Stored data:
────────────────────
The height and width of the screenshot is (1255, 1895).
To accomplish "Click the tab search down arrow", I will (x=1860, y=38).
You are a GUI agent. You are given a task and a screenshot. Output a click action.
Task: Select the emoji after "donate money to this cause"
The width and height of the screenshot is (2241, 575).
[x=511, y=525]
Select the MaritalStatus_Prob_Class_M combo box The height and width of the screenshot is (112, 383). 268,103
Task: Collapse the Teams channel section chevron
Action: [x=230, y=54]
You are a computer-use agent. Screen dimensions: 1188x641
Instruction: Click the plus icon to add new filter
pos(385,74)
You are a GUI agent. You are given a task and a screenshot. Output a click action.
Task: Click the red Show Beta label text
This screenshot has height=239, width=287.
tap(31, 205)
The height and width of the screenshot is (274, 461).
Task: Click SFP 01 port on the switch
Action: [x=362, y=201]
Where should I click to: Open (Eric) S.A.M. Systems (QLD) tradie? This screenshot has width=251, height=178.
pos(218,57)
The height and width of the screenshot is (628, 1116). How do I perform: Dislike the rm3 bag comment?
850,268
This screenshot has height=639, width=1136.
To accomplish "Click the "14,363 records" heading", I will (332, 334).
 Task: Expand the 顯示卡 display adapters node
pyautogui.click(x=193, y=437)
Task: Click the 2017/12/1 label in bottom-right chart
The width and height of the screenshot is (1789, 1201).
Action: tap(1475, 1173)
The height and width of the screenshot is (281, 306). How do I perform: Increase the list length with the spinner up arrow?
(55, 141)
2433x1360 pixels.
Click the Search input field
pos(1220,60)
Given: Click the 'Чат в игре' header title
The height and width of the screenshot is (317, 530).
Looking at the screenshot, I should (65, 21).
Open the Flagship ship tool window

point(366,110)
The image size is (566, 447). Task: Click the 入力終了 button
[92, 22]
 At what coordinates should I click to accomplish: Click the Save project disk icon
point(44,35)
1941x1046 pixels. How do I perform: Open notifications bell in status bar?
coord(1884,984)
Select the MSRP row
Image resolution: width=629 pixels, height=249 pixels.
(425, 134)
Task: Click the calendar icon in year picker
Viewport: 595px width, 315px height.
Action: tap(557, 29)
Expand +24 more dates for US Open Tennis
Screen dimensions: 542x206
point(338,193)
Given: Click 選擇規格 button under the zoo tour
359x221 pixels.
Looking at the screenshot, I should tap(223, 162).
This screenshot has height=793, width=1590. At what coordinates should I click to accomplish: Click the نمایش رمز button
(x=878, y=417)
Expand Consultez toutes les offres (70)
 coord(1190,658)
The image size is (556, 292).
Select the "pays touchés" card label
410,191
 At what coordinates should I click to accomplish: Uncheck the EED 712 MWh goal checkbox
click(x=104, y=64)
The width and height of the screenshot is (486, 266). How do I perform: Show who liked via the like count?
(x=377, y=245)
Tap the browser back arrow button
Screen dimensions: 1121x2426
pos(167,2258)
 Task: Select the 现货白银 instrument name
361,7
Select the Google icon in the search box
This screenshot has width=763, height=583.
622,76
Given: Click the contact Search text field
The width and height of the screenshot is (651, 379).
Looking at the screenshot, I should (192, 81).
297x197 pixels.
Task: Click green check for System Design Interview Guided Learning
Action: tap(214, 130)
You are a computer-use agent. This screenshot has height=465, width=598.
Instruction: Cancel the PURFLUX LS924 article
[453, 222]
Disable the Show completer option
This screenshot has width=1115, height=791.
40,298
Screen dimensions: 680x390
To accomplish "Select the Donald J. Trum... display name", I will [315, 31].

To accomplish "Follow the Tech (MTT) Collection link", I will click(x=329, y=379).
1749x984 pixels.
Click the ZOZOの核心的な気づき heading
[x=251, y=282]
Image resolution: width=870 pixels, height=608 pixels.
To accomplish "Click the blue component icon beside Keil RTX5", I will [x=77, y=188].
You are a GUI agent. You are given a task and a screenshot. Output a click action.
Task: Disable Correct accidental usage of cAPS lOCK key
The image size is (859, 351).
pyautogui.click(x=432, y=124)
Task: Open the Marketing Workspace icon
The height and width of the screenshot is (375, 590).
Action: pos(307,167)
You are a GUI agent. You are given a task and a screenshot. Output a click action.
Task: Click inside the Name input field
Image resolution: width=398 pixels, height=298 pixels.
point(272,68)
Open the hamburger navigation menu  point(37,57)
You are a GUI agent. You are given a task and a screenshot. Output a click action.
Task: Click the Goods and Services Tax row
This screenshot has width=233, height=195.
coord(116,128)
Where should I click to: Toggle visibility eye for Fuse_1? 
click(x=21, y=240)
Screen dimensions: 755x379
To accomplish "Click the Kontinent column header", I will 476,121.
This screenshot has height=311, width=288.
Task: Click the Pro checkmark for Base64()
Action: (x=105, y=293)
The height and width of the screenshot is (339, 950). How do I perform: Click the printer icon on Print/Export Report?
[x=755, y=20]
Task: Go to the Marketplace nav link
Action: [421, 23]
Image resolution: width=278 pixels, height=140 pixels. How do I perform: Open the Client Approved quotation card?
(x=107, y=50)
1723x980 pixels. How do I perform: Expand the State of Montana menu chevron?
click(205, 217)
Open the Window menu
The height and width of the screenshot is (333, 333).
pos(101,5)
────────────────────
Given task:
Format every line in the rows above as a JSON list of strings, with one string per line and blank lines left out.

Correct response:
[
  "The height and width of the screenshot is (1255, 1895).",
  "To accomplish \"Click the tab search down arrow\", I will (x=1860, y=38).",
  "You are a GUI agent. You are given a task and a screenshot. Output a click action.",
  "Task: Select the emoji after \"donate money to this cause\"",
  "The width and height of the screenshot is (2241, 575).",
  "[x=511, y=525]",
  "Select the MaritalStatus_Prob_Class_M combo box The height and width of the screenshot is (112, 383). 268,103",
  "Task: Collapse the Teams channel section chevron",
  "Action: [x=230, y=54]",
  "You are a computer-use agent. Screen dimensions: 1188x641",
  "Instruction: Click the plus icon to add new filter",
  "pos(385,74)",
  "You are a GUI agent. You are given a task and a screenshot. Output a click action.",
  "Task: Click the red Show Beta label text",
  "This screenshot has height=239, width=287.",
  "tap(31, 205)",
  "The height and width of the screenshot is (274, 461).",
  "Task: Click SFP 01 port on the switch",
  "Action: [x=362, y=201]",
  "Where should I click to: Open (Eric) S.A.M. Systems (QLD) tradie? This screenshot has width=251, height=178.",
  "pos(218,57)",
  "The height and width of the screenshot is (628, 1116). How do I perform: Dislike the rm3 bag comment?",
  "850,268",
  "This screenshot has height=639, width=1136.",
  "To accomplish \"Click the \"14,363 records\" heading\", I will (332, 334).",
  " Task: Expand the 顯示卡 display adapters node",
  "pyautogui.click(x=193, y=437)",
  "Task: Click the 2017/12/1 label in bottom-right chart",
  "The width and height of the screenshot is (1789, 1201).",
  "Action: tap(1475, 1173)",
  "The height and width of the screenshot is (281, 306). How do I perform: Increase the list length with the spinner up arrow?",
  "(55, 141)",
  "2433x1360 pixels.",
  "Click the Search input field",
  "pos(1220,60)",
  "Given: Click the 'Чат в игре' header title",
  "The height and width of the screenshot is (317, 530).",
  "Looking at the screenshot, I should (65, 21).",
  "Open the Flagship ship tool window",
  "point(366,110)",
  "The image size is (566, 447). Task: Click the 入力終了 button",
  "[92, 22]",
  " At what coordinates should I click to accomplish: Click the Save project disk icon",
  "point(44,35)",
  "1941x1046 pixels. How do I perform: Open notifications bell in status bar?",
  "coord(1884,984)",
  "Select the MSRP row",
  "Image resolution: width=629 pixels, height=249 pixels.",
  "(425, 134)",
  "Task: Click the calendar icon in year picker",
  "Viewport: 595px width, 315px height.",
  "Action: tap(557, 29)",
  "Expand +24 more dates for US Open Tennis",
  "Screen dimensions: 542x206",
  "point(338,193)",
  "Given: Click 選擇規格 button under the zoo tour",
  "359x221 pixels.",
  "Looking at the screenshot, I should tap(223, 162).",
  "This screenshot has height=793, width=1590. At what coordinates should I click to accomplish: Click the نمایش رمز button",
  "(x=878, y=417)",
  "Expand Consultez toutes les offres (70)",
  " coord(1190,658)",
  "The image size is (556, 292).",
  "Select the \"pays touchés\" card label",
  "410,191",
  " At what coordinates should I click to accomplish: Uncheck the EED 712 MWh goal checkbox",
  "click(x=104, y=64)",
  "The width and height of the screenshot is (486, 266). How do I perform: Show who liked via the like count?",
  "(x=377, y=245)",
  "Tap the browser back arrow button",
  "Screen dimensions: 1121x2426",
  "pos(167,2258)",
  " Task: Select the 现货白银 instrument name",
  "361,7",
  "Select the Google icon in the search box",
  "This screenshot has width=763, height=583.",
  "622,76",
  "Given: Click the contact Search text field",
  "The width and height of the screenshot is (651, 379).",
  "Looking at the screenshot, I should (192, 81).",
  "297x197 pixels.",
  "Task: Click green check for System Design Interview Guided Learning",
  "Action: tap(214, 130)",
  "You are a computer-use agent. This screenshot has height=465, width=598.",
  "Instruction: Cancel the PURFLUX LS924 article",
  "[453, 222]",
  "Disable the Show completer option",
  "This screenshot has width=1115, height=791.",
  "40,298",
  "Screen dimensions: 680x390",
  "To accomplish \"Select the Donald J. Trum... display name\", I will [315, 31].",
  "To accomplish \"Follow the Tech (MTT) Collection link\", I will click(x=329, y=379).",
  "1749x984 pixels.",
  "Click the ZOZOの核心的な気づき heading",
  "[x=251, y=282]",
  "Image resolution: width=870 pixels, height=608 pixels.",
  "To accomplish \"Click the blue component icon beside Keil RTX5\", I will [x=77, y=188].",
  "You are a GUI agent. You are given a task and a screenshot. Output a click action.",
  "Task: Disable Correct accidental usage of cAPS lOCK key",
  "The image size is (859, 351).",
  "pyautogui.click(x=432, y=124)",
  "Task: Open the Marketing Workspace icon",
  "The height and width of the screenshot is (375, 590).",
  "Action: pos(307,167)",
  "You are a GUI agent. You are given a task and a screenshot. Output a click action.",
  "Task: Click inside the Name input field",
  "Image resolution: width=398 pixels, height=298 pixels.",
  "point(272,68)",
  "Open the hamburger navigation menu  point(37,57)",
  "You are a GUI agent. You are given a task and a screenshot. Output a click action.",
  "Task: Click the Goods and Services Tax row",
  "This screenshot has width=233, height=195.",
  "coord(116,128)",
  "Where should I click to: Toggle visibility eye for Fuse_1? ",
  "click(x=21, y=240)",
  "Screen dimensions: 755x379",
  "To accomplish \"Click the Kontinent column header\", I will 476,121.",
  "This screenshot has height=311, width=288.",
  "Task: Click the Pro checkmark for Base64()",
  "Action: (x=105, y=293)",
  "The height and width of the screenshot is (339, 950). How do I perform: Click the printer icon on Print/Export Report?",
  "[x=755, y=20]",
  "Task: Go to the Marketplace nav link",
  "Action: [421, 23]",
  "Image resolution: width=278 pixels, height=140 pixels. How do I perform: Open the Client Approved quotation card?",
  "(x=107, y=50)",
  "1723x980 pixels. How do I perform: Expand the State of Montana menu chevron?",
  "click(205, 217)",
  "Open the Window menu",
  "The height and width of the screenshot is (333, 333).",
  "pos(101,5)"
]